# Alıştırma A
Aşağıdaki karar metninde "Taraflar arasındaki alacak davasının" sözlerinden "gereği konuşulup düşünüldü." sözlerine kadar olan her şeyi aynen yazdırın.

+++

Yargıtay 6. Hukuk Dairesi 2021/4660 Esas 2022/4412 Karar Sayılı İlamı

Abaküs Yazılım
6. Hukuk Dairesi
Esas No: 2021/4660
Karar No: 2022/4412
Karar Tarihi: 28.09.2022

Yargıtay 6. Hukuk Dairesi 2021/4660 Esas 2022/4412 Karar Sayılı İlamı

     Özet:

Taraflar arasındaki alacak davasında davacı taşeron, sözleşmede belirtilen borcunu ödemiş ancak hesap hatası nedeniyle fazla ödeme yaptığını iddia etmiştir. Mahkeme, hesap hatasının olmadığına ve davanın reddine karar vermiştir. Temyiz üzerine yapılan incelemeler sonucu, mahkemenin yargılama giderlerinin davacılar arasında doğru şekilde paylaşılmaması hatası yapıldığı tespit edilmiş, karar bu hatanın düzeltilmesiyle onanmıştır.
Kanun Maddeleri:
- 6100 Sayılı HMK'nın 125/2 maddesi
- 1086 Sayılı HUMK'nın 438/7. maddesi.
6. Hukuk Dairesi         2021/4660 E.  ,  2022/4412 K.

    "İçtihat Metni"


    MAHKEMESİ :Ticaret Mahkemesi

    Taraflar arasındaki alacak davasının bozma ilamına uyularak yapılan yargılaması sonunda ilamda yazılı nedenlerden dolayı davanın reddine yönelik verilen hüküm davacılar vekilince duruşmalı, davalı vekilince duruşmasız olarak temyiz edilmesi üzerine ilgililere çağrı kağıdı gönderilmişti. Belli günde davacı ... (kısmen temlik alan) vekili Avukat... ile davalı vekili Avukat ...'ın gelmiş olmalarıyla duruşmaya başlanarak hazır bulunan avukatların sözlü açıklamaları dinlenildikten ve temyiz dilekçesinin süresinde olduğu anlaşıldıktan sonra dosya incelendi, gereği konuşulup düşünüldü.

+++

# Alıştırma B
Aşağıdaki kayıtlarda "Where should I" geçen satırdan "[x=568, y=85]" geçen satıra kadar, iki uç satır da dahil olmak üzere, tüm satırları aynen çıktı olarak verin. Resimleri cevaba almayın.

+++

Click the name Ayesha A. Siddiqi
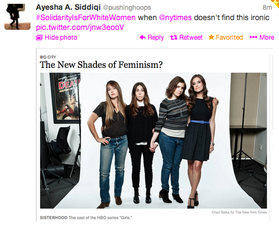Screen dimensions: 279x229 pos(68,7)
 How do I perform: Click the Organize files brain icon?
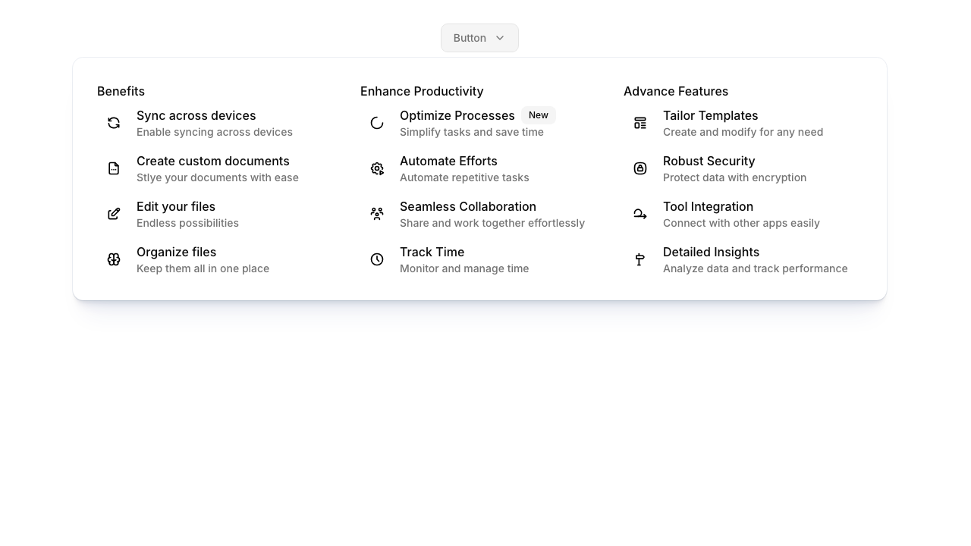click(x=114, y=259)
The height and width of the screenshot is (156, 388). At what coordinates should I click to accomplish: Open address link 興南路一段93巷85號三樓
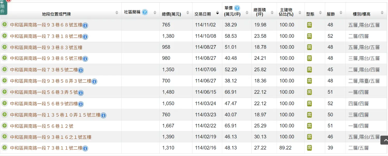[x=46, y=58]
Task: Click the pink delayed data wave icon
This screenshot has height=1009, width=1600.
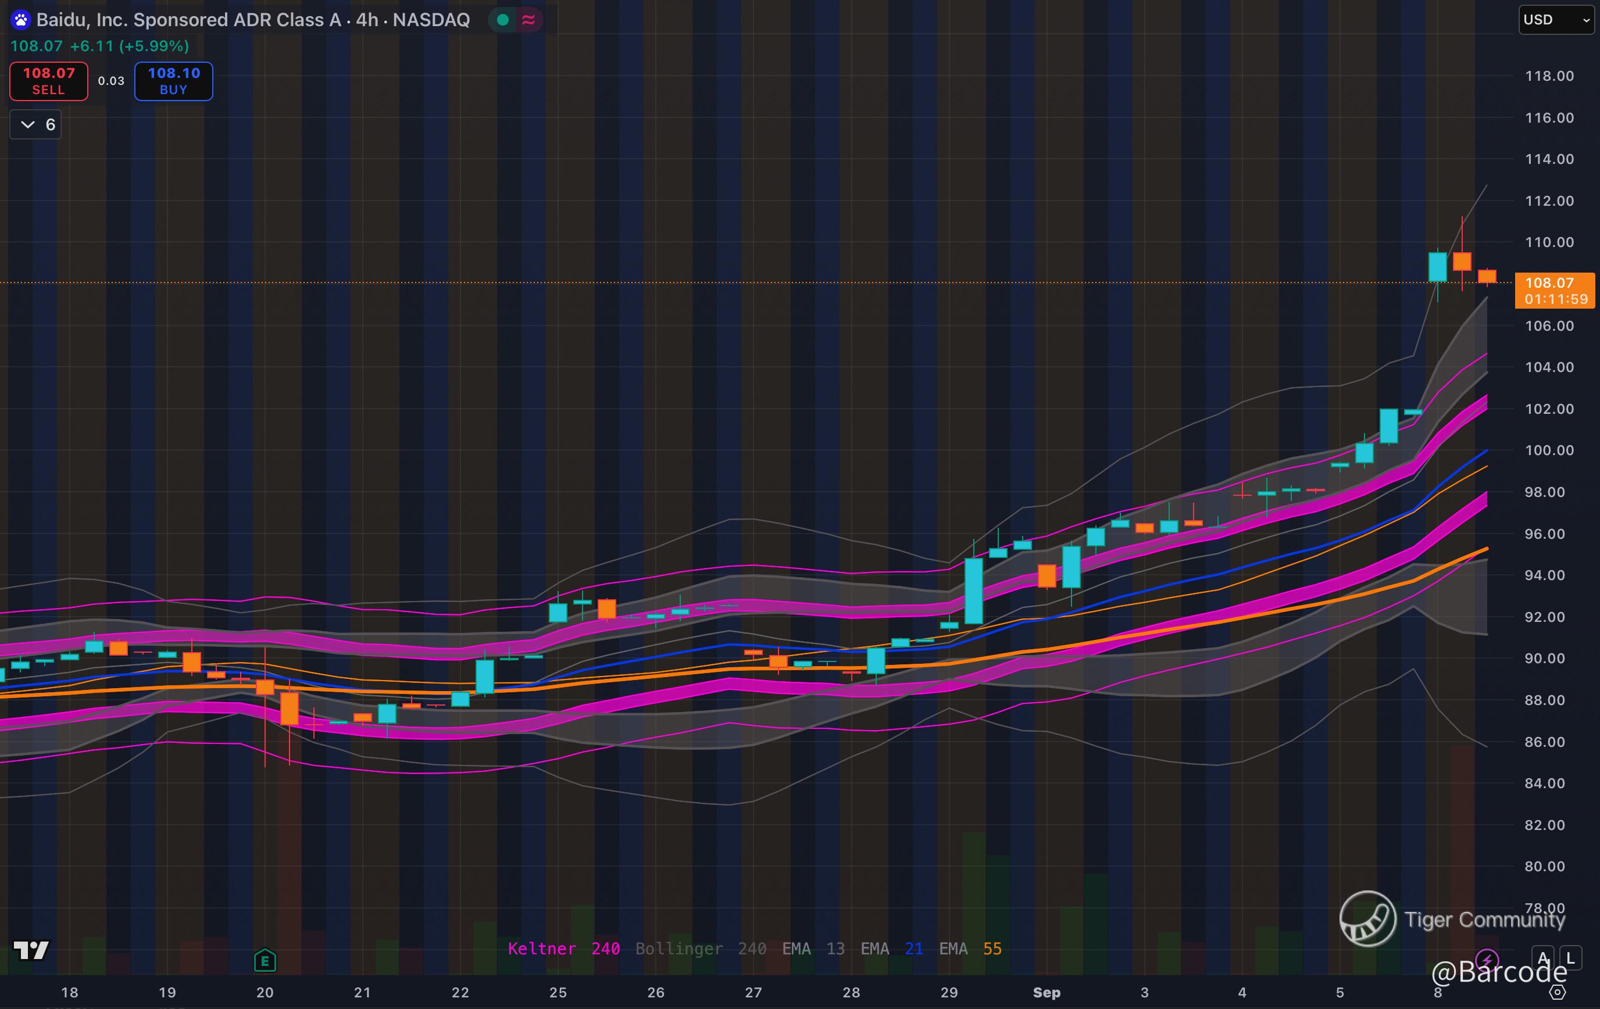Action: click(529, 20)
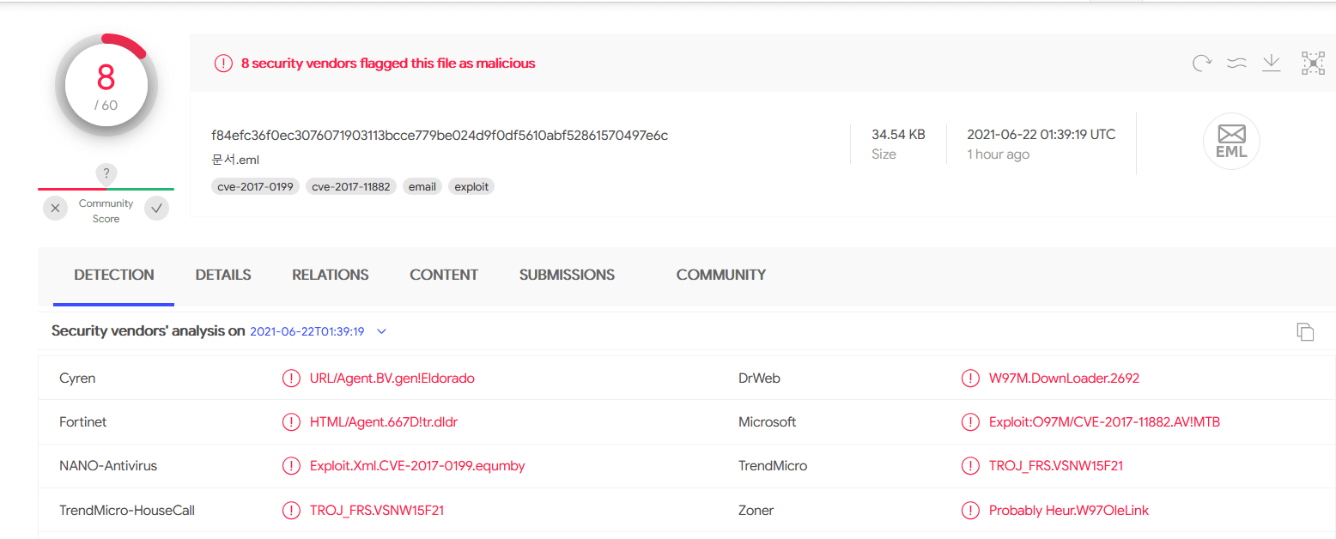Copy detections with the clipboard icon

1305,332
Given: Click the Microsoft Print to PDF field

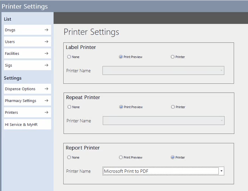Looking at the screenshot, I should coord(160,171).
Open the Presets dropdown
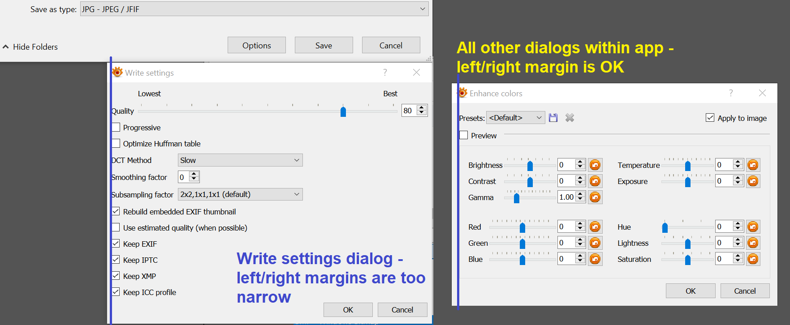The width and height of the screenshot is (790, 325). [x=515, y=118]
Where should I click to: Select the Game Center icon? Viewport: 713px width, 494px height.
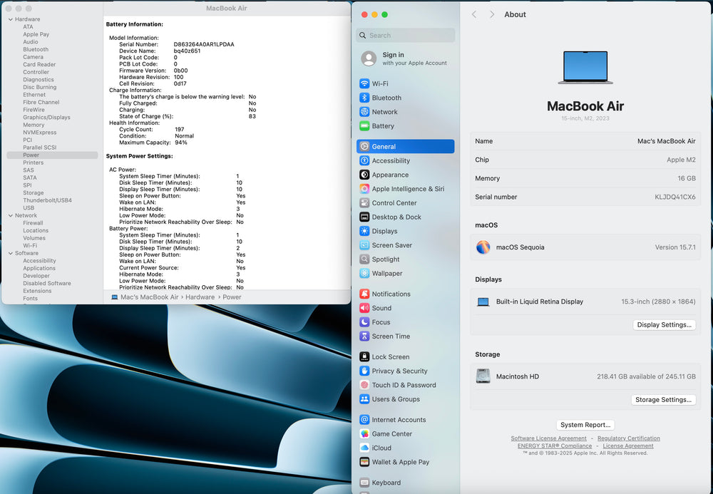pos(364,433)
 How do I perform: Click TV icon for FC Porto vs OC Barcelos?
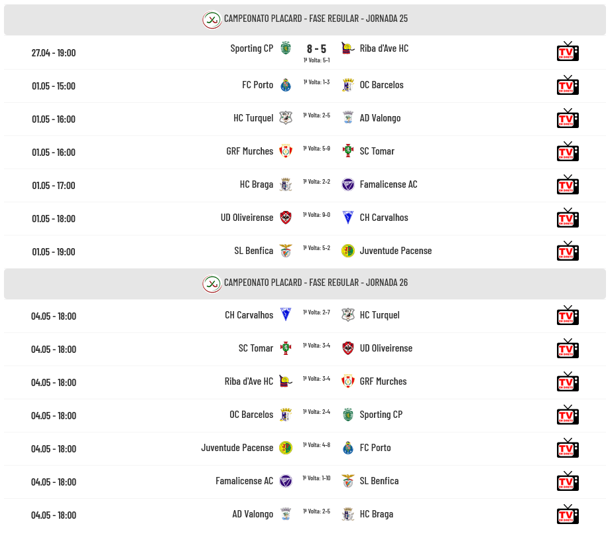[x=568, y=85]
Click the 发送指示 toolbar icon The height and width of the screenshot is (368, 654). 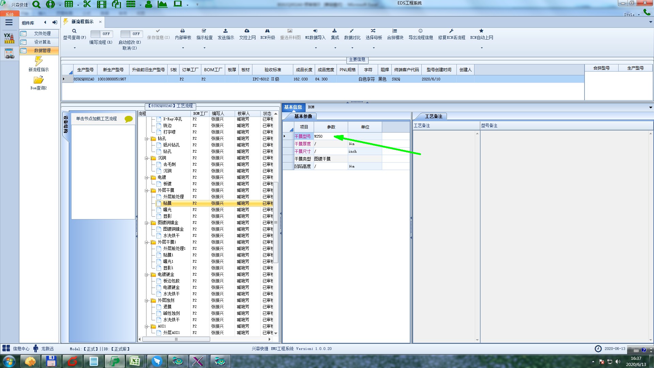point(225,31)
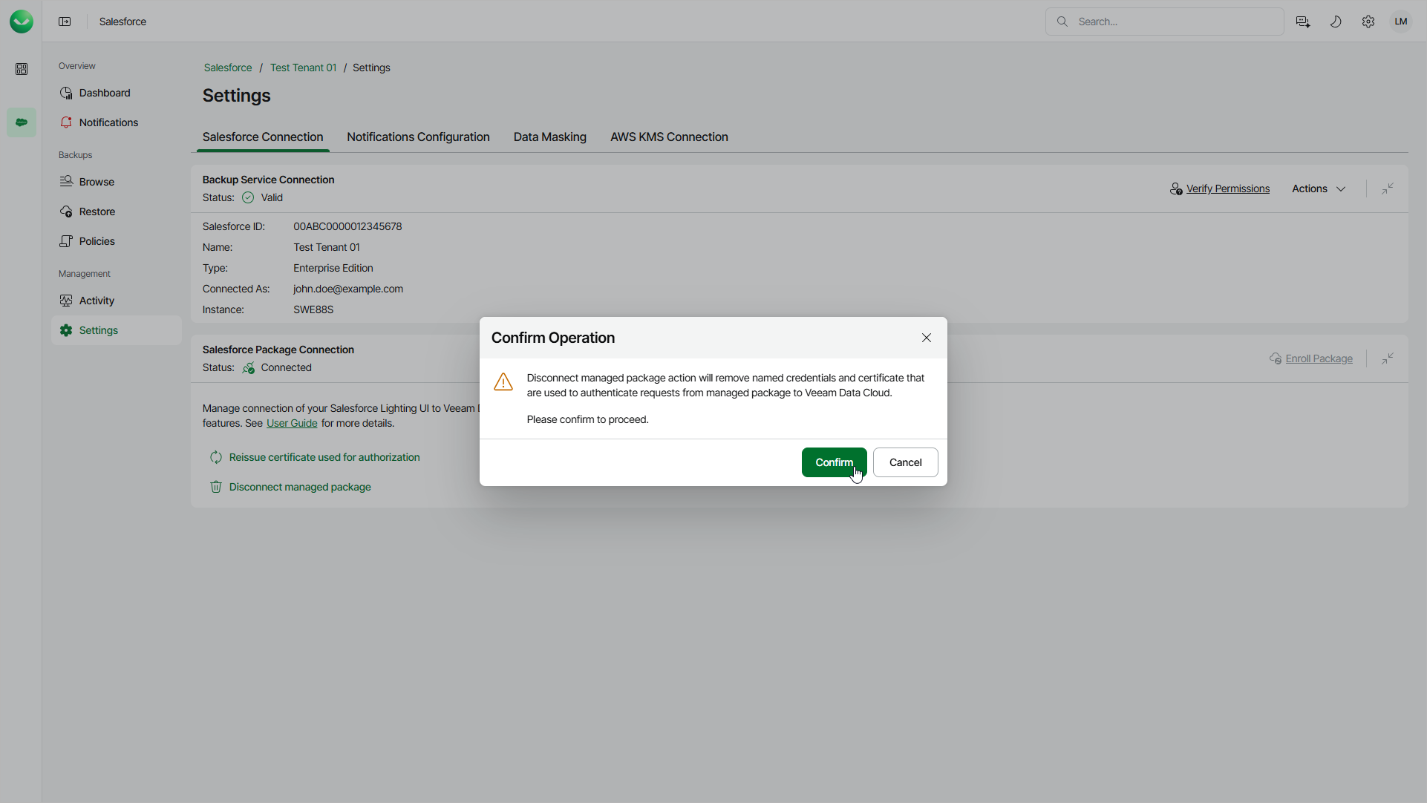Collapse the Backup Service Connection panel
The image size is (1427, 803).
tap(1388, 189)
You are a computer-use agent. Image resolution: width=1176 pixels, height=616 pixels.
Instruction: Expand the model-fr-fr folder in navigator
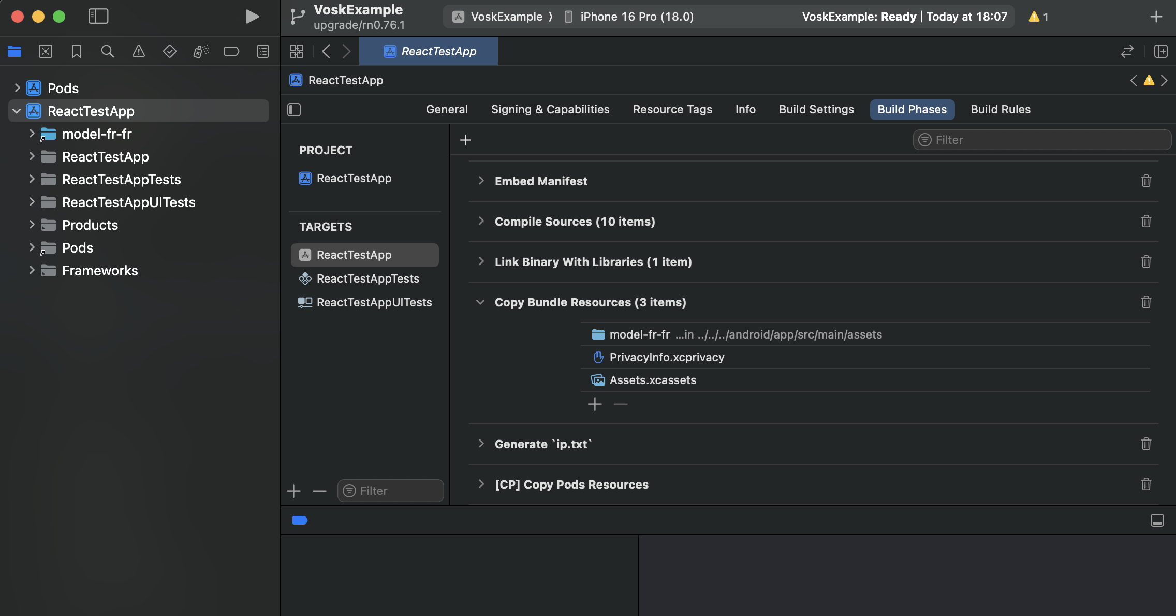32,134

+++

# Örnek çözüm A
Taraflar arasındaki alacak davasının bozma ilamına uyularak yapılan yargılaması sonunda ilamda yazılı nedenlerden dolayı davanın reddine yönelik verilen hüküm davacılar vekilince duruşmalı, davalı vekilince duruşmasız olarak temyiz edilmesi üzerine ilgililere çağrı kağıdı gönderilmişti. Belli günde davacı ... (kısmen temlik alan) vekili Avukat... ile davalı vekili Avukat ...'ın gelmiş olmalarıyla duruşmaya başlanarak hazır bulunan avukatların sözlü açıklamaları dinlenildikten ve temyiz dilekçesinin süresinde olduğu anlaşıldıktan sonra dosya incelendi, gereği konuşulup düşünüldü.

# Örnek çözüm B
Where should I click to: Select the Game Center icon? Viewport: 713px width, 494px height.
pos(364,433)
 How do I perform: Click TV icon for FC Porto vs OC Barcelos?
[x=568, y=85]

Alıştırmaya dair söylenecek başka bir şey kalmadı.